A person's legs from the knees down. The leg on the left is normal and the one on the right is swollen badly.

The ABCESS System for Chronic Wound Management: E is for “Edema & Exudate Management”

“The ABCESS System for Chronic Wound Management: A New Acronym for Lower Extremity Wound Management.”

Healthy wound healing is complex. Wound healing with one or more co-morbidities is even more complex- but not impossible. In the past we were guided by T.I.M.E, and now it is time for A.B.C.E.S.S. Pioneered by Dr. James McGuire, DPM, PT of Temple University, we are equipped with a comprehensive methodology to address all variables of wound healing to generate positive outcomes for patients, that is, wounds that close- and stay closed.

E is for “Edema, and Exudate management”

Management of wound fluid is essential for successful wound healing. Both edema and exudate can be derived from the same mechanism of inflammation-mediated protein-rich fluid release from vasodilated blood vessels. In the context of lower-extremity wounds, edema is internal fluid collection and can be treated with compression for venous return to the heart. Exudate, however, is fluid released from an open wound and can be treated depending on volume and stage of the wound.

Wound exudate volume can be measured by the amount of saturation on an absorbent dressing. A dry wound has no exudate, and a normal wound has up to 25% saturation. A moderately exudating wound saturates up to 75%, and highly exudating wound saturates between 75% and 100% or even oversaturate. Exudate color and odor are also indicative of healing progression. A healthy healing wound presents with an odorless, thin, clear to straw colored exudate. Whereas a deteriorating wound presents with an odorous thick yellow, gray, green exudate due to bacterial infiltration and or necrosis. At this stage, the wound exudate may also be red due to capillary break-down.

Wound exudate management includes choosing dressings that 1) maintain fluid balance and allows for gaseous exchange, 2) protect the wound bed from additional contamination and 3) does not cause trauma after removal. Additional tools to prevent wound deterioration include: 1) enzymatic debridement for biofilm removal, 2) collagen products for tissue formation and preservation, among many other functions, 3) antimicrobial dressings to reduce bioburden and 4) negative pressure wound therapy to actively remove exudate.

######

• [Activities]:
• A. In the ABCESS article, how much dressing saturation does a normal wound have?
• B. Echo the part of the ABCESS article from "Management of wound" up to and including "of the wound.".

• [Supplied material]:
######

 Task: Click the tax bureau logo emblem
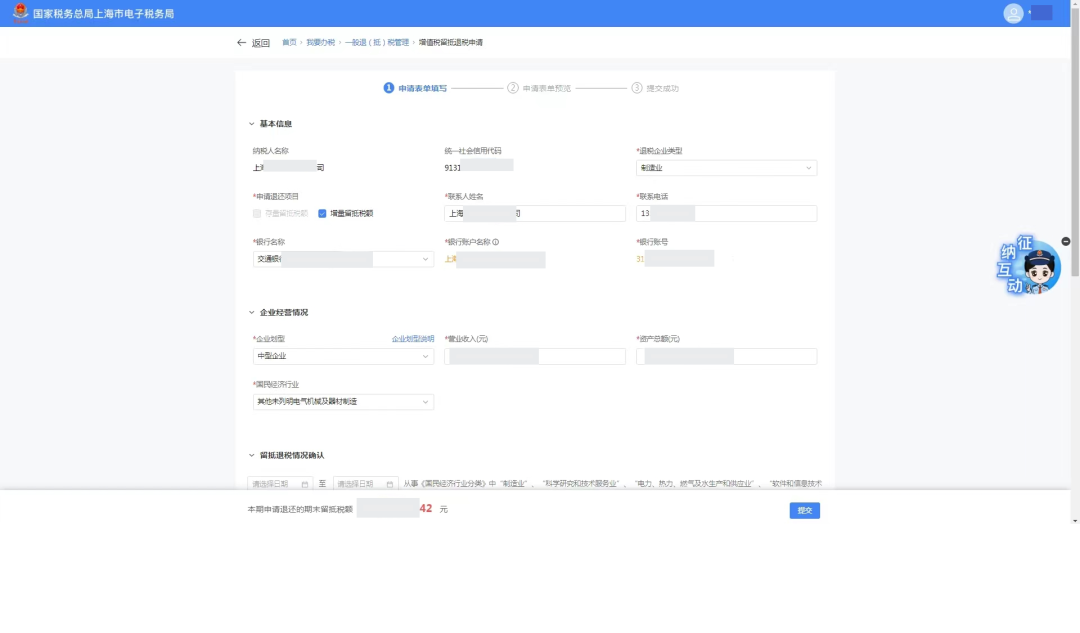[x=20, y=13]
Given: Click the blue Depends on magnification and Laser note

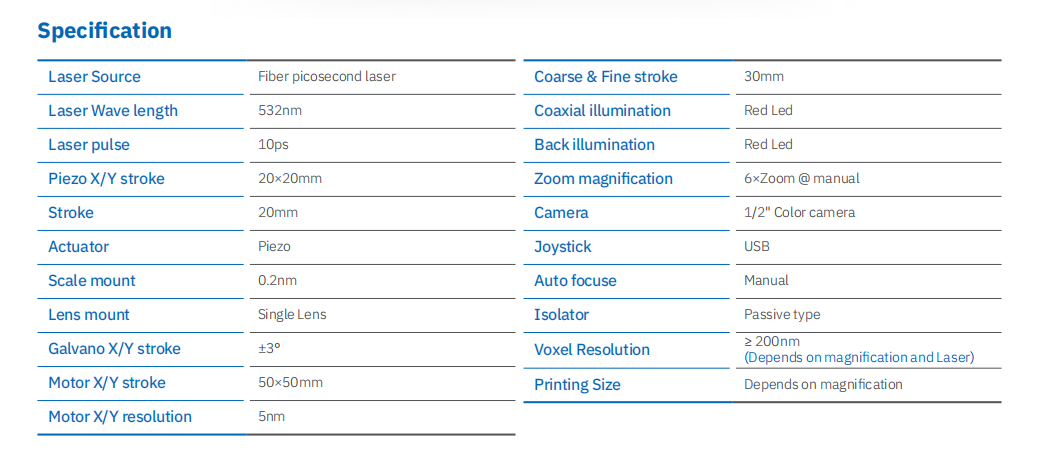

######

• [Exercise answers]:
• A. Up to 25%.

• B.
Management of wound fluid is essential for successful wound healing. Both edema and exudate can be derived from the same mechanism of inflammation-mediated protein-rich fluid release from vasodilated blood vessels. In the context of lower-extremity wounds, edema is internal fluid collection and can be treated with compression for venous return to the heart. Exudate, however, is fluid released from an open wound and can be treated depending on volume and stage of the wound.